Ci si ritrova tristemente a commentare l’ennesimo episodio urticante verificato davanti alla tendopoli edificata ormai da dieci giorni nei territori limitrofi al comune di Manduria. L’accesso alla struttura ormai ex detentiva normalmente precluso a chiunque, ONG e associazioni umanitarie comprese, nella giornata di oggi è stato negato anche a Betty Williams, settantenne irlandese nobel per la pace nel 1976. Un’ulteriore fastidiosa nota di cronaca dal prepotente carattere repressivo ci raggiunge in serata. Nelle zone adiacenti al Cai di Manduria sarà vietata, d’ora in avanti, ogni forma di manifestazione e di distribuzione di materiali e volantini. Insomma, né dentro, né fuori. La nuova logica dell’isolamento pare procedere in questa direzione: atto autoritativo del prefetto tendente a limitare le forme di contaminazione che si moltiplicano da ormai quattro giorni, dopo che una consistente parte dell’infame recinzione è stata spazzata via dal moto propulsivo dei corpi.

Altra giornata trascorsa immersi in dialoghi intensi e suggestioni lontane, che ormai raggiungono forme di narrazione pressochè totali. Oggi abbiamo ritenuto opportuno provare a dare forma scritta a frammenti di questi racconti. Riteniamo che non esista solidarietà che non passi per il ribaltamento della logica noi/altri e che per una corretta comprensione dei processi di produzione normativa e sociale siano necessarie forme particolarmente intense di contaminazione interculturale delle reciproche prospettive politiche. Quale maniera migliore per iniziare a praticare questa prospettiva che non passi da uno di questi tremendi e straordinari attimi di precaria esistenza?

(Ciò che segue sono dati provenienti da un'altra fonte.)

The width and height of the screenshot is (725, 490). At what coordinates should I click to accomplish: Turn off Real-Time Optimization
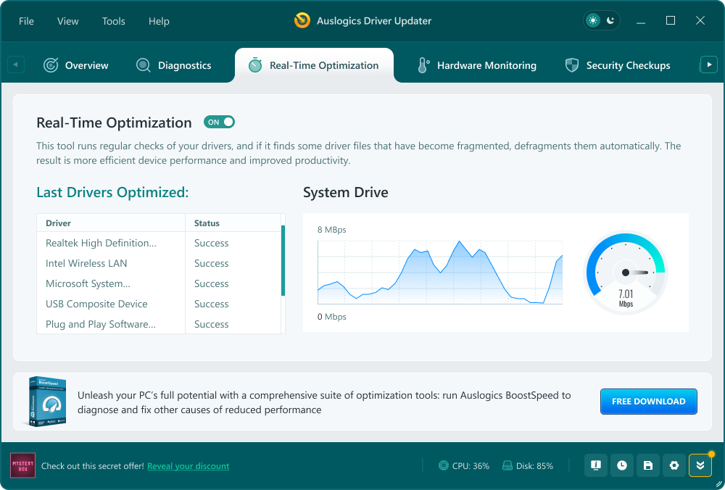[219, 122]
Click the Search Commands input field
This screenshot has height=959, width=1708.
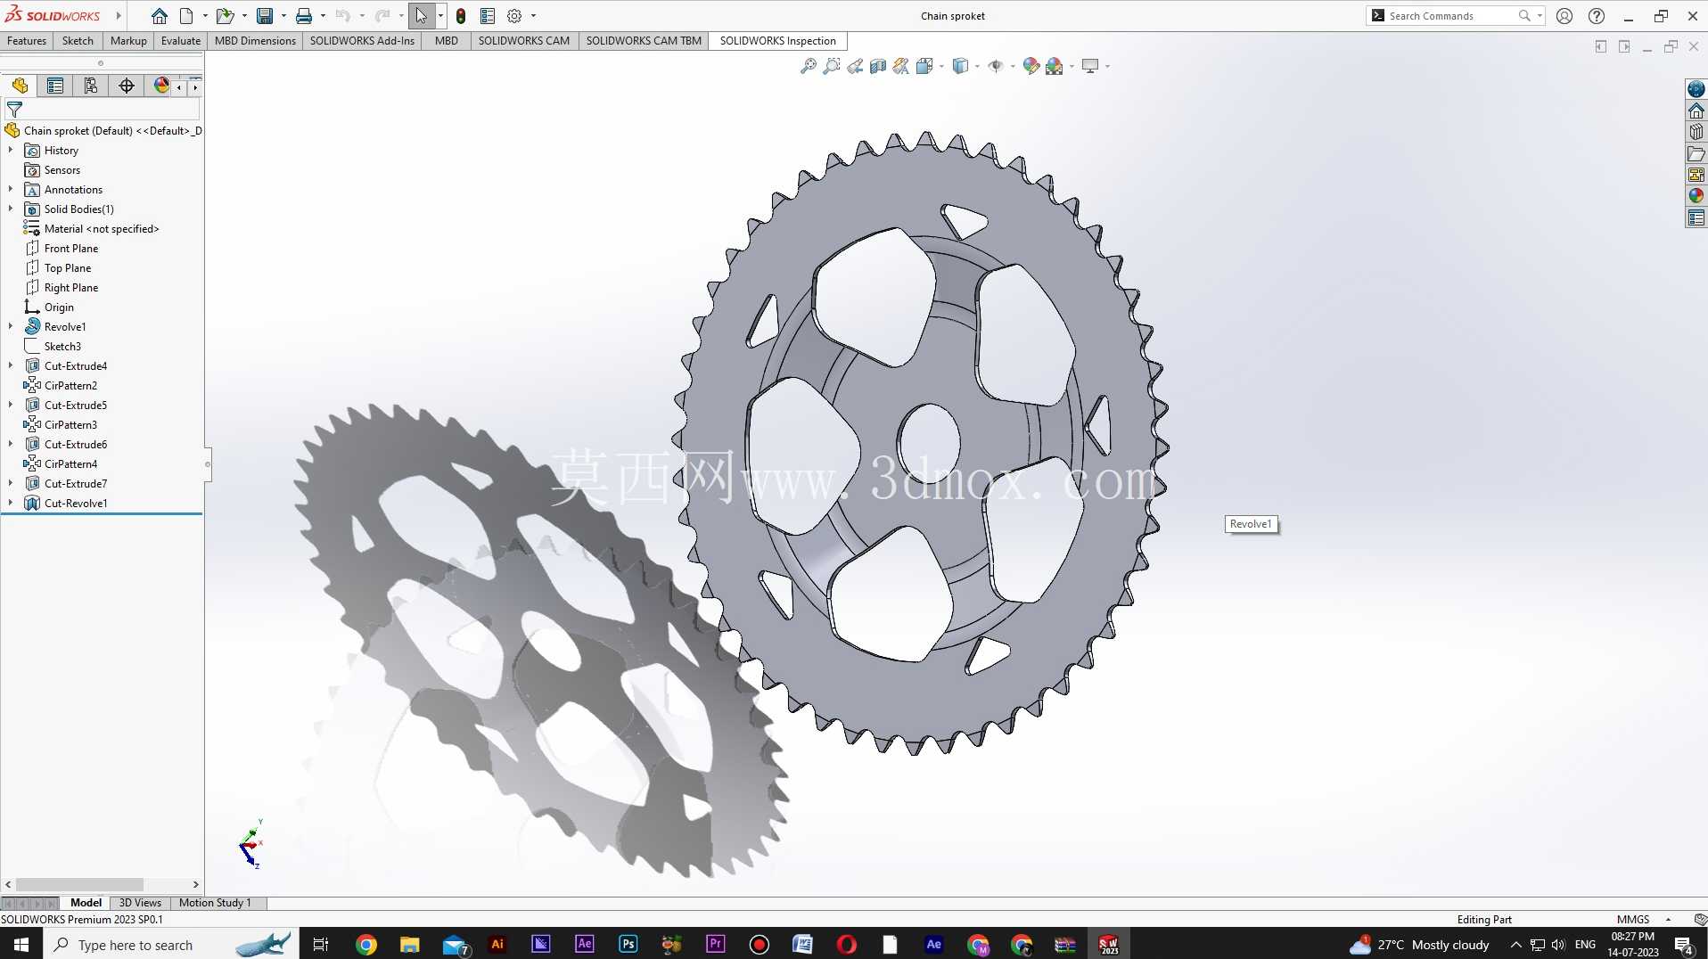click(x=1450, y=16)
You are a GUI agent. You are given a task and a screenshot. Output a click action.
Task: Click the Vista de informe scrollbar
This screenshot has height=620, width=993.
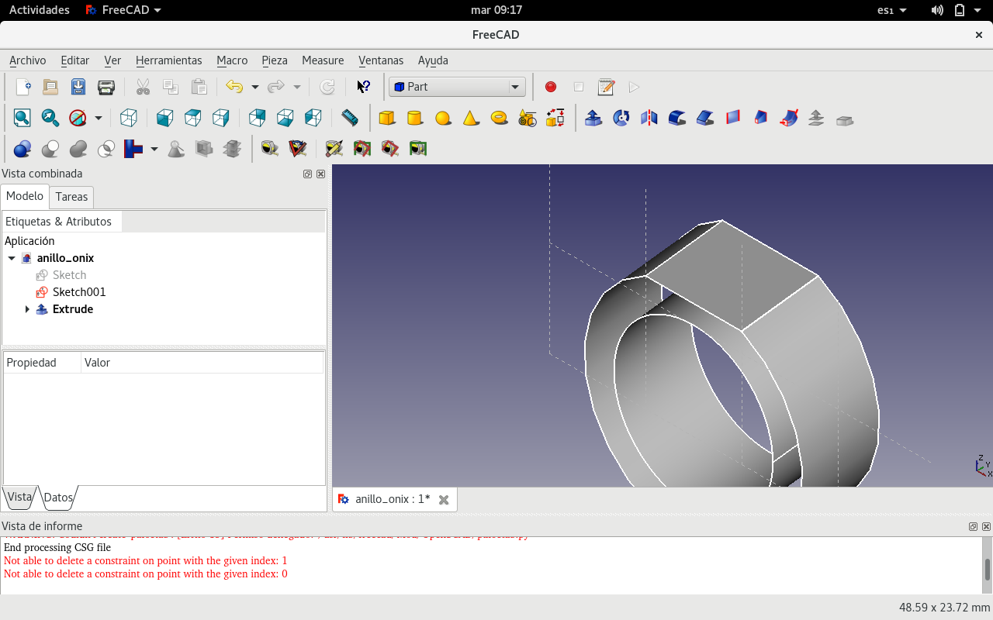pyautogui.click(x=987, y=569)
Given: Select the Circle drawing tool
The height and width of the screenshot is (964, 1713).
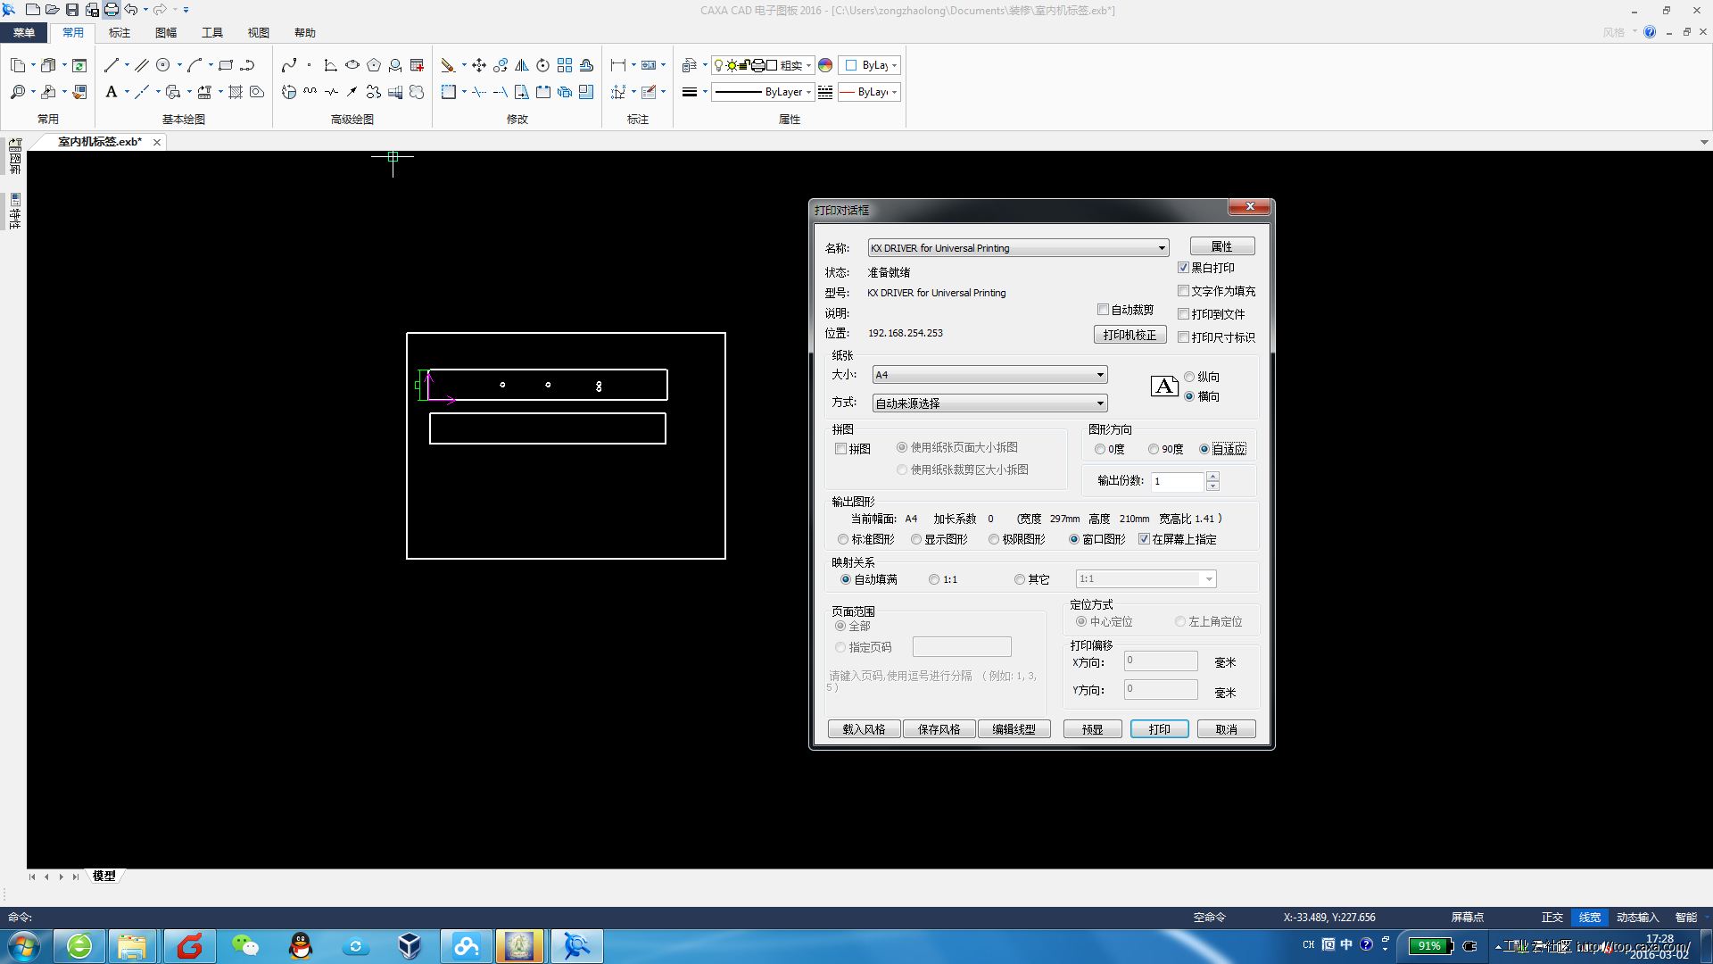Looking at the screenshot, I should tap(163, 65).
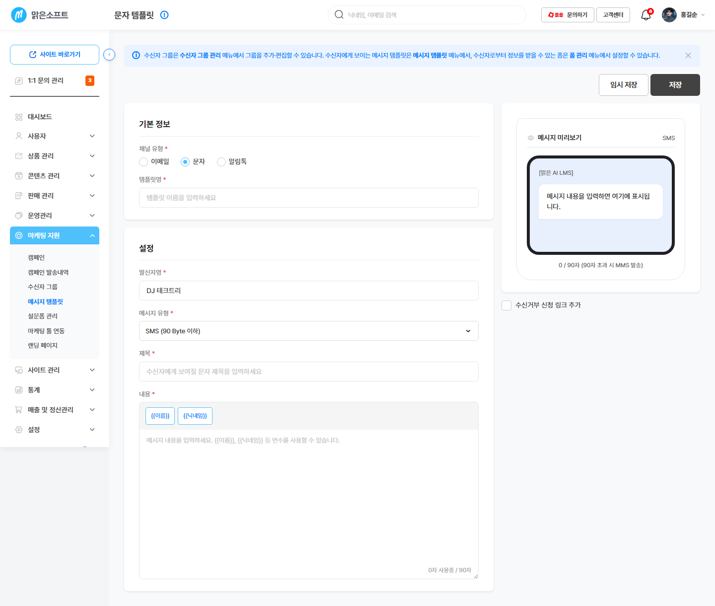Click the 맑은소프트 logo icon
Image resolution: width=715 pixels, height=606 pixels.
[19, 15]
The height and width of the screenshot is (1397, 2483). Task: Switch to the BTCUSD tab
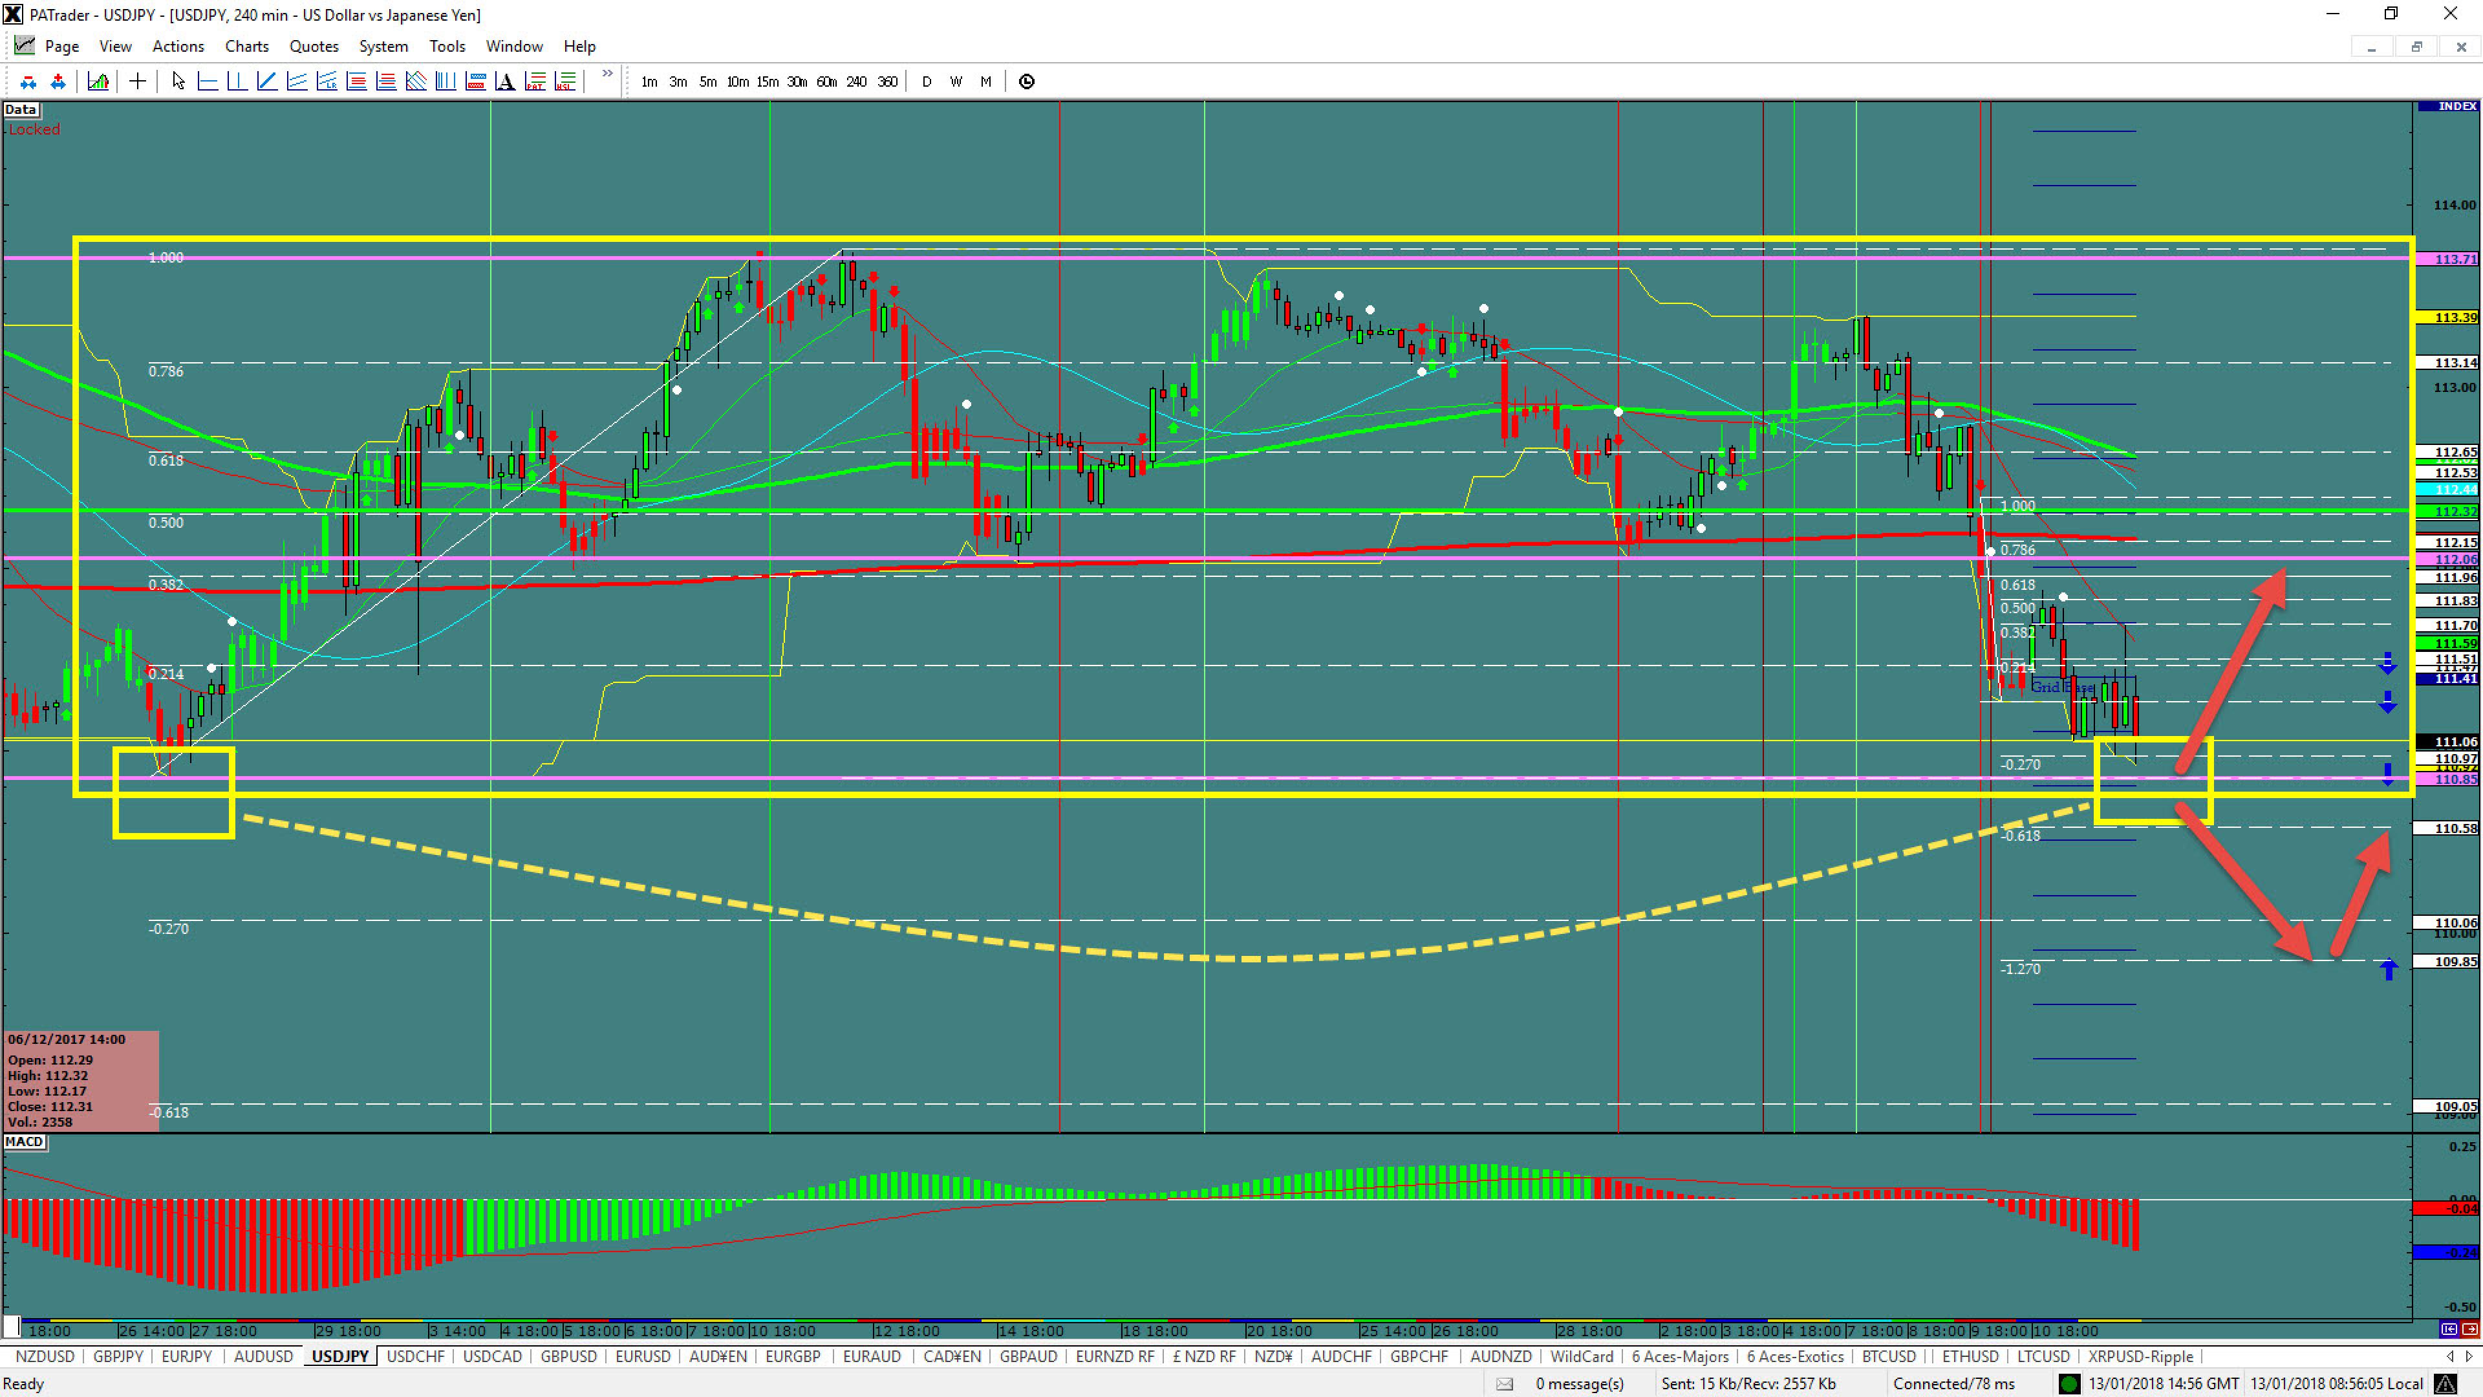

Doufakar, spigliato ragazzo ventottenne di Gabes, cittadina del sud della Tunisia, è partito il 18 Marzo in direzione Lampedusa. Ci racconta subito la portata tragica delle sue trenta ore passate in mare: duecentocinquanta uomini assiepati in uno spazio angusto, senza alcuna possibilità di movimento. Rischio costante di finire, irrimediabilmente, in acqua.

Doufakar è in Italia con il padre: duemila euro per entrambi, nessuna garanzia che ad attenderlo ci sia un futuro possibile. Si alternano, nel suo passionale racconto, momenti di sconforto preossochè assoluto in connessione con il pensiero della famiglia ancora in Tunisia e la sua condizione di precarietà assoluta, a momenti di improvvisi sorrisi, che lo attraversano appena prova ad immaginare il suo futuro nella stanca Europa.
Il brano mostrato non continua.